**AVAILABLE DATA:**

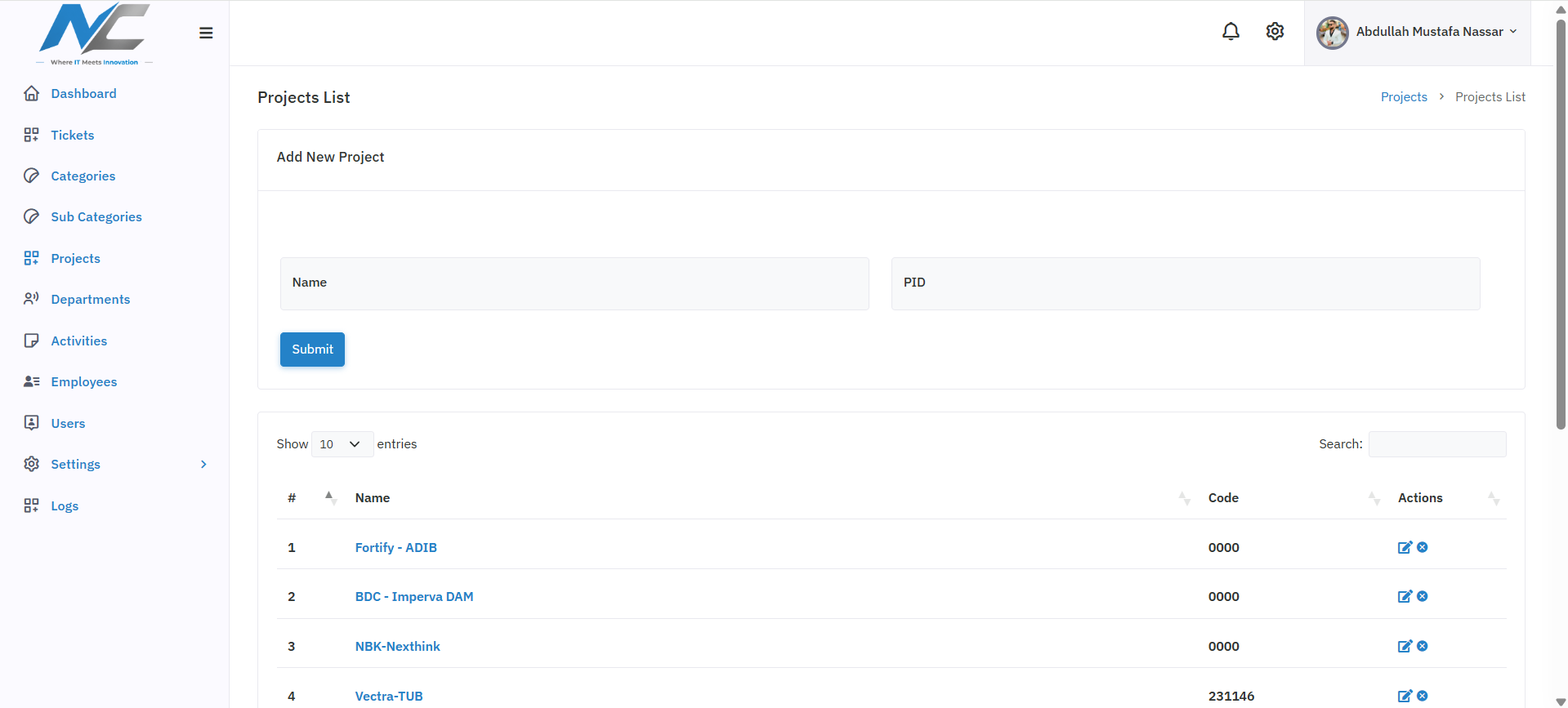Go to Employees in the sidebar
The image size is (1568, 708).
(x=83, y=381)
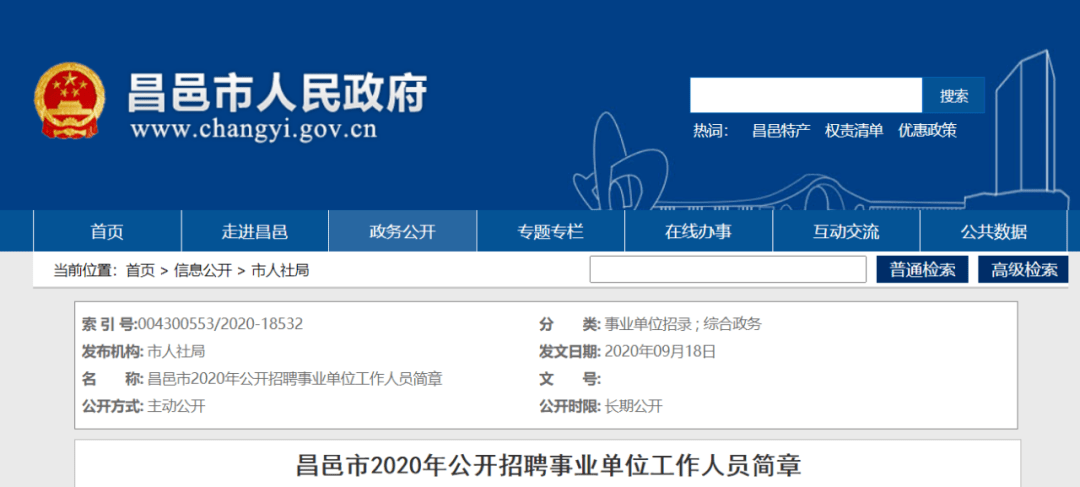
Task: Click 首页 in the breadcrumb path
Action: click(140, 270)
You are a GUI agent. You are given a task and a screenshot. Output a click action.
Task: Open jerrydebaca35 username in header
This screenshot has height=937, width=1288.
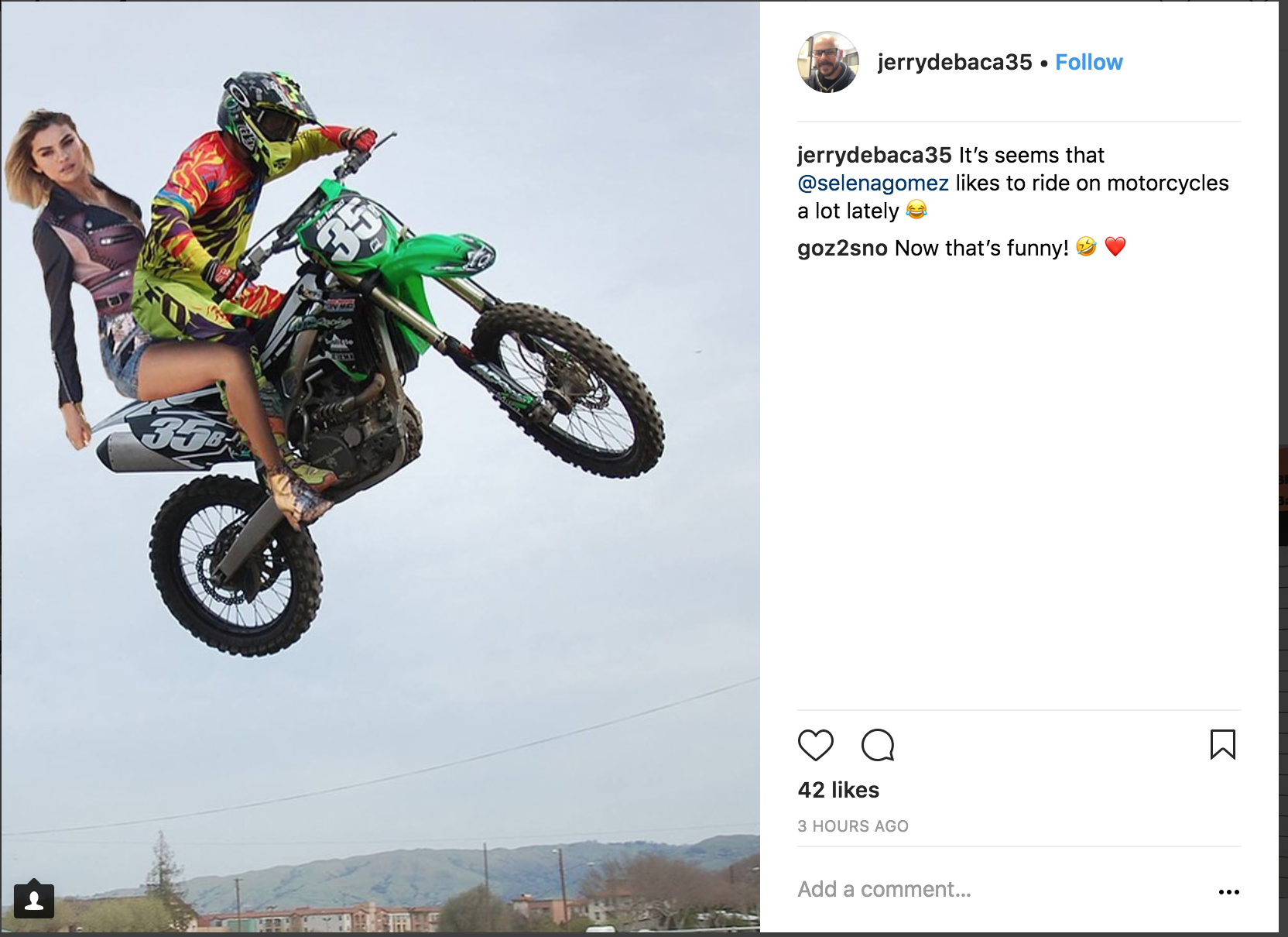click(954, 62)
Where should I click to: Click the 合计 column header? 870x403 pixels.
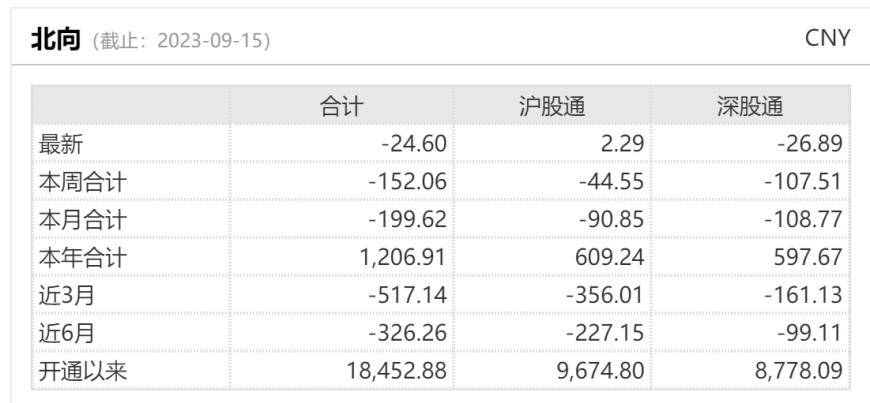[x=341, y=106]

**WORK TO BE COMPLETED:** Of the entries above, print exactly those lines that run from the one containing "You are a GUI" through the last line, excluding any pictures.

**OUTPUT OF THE EXERCISE:**
You are a GUI agent. You are given a task and a screenshot. Output a click action.
Task: Open jerrydebaca35 username in header
This screenshot has height=937, width=1288.
click(954, 62)
Where should I click to: Click the 合计 column header? 870x403 pixels.
[x=341, y=106]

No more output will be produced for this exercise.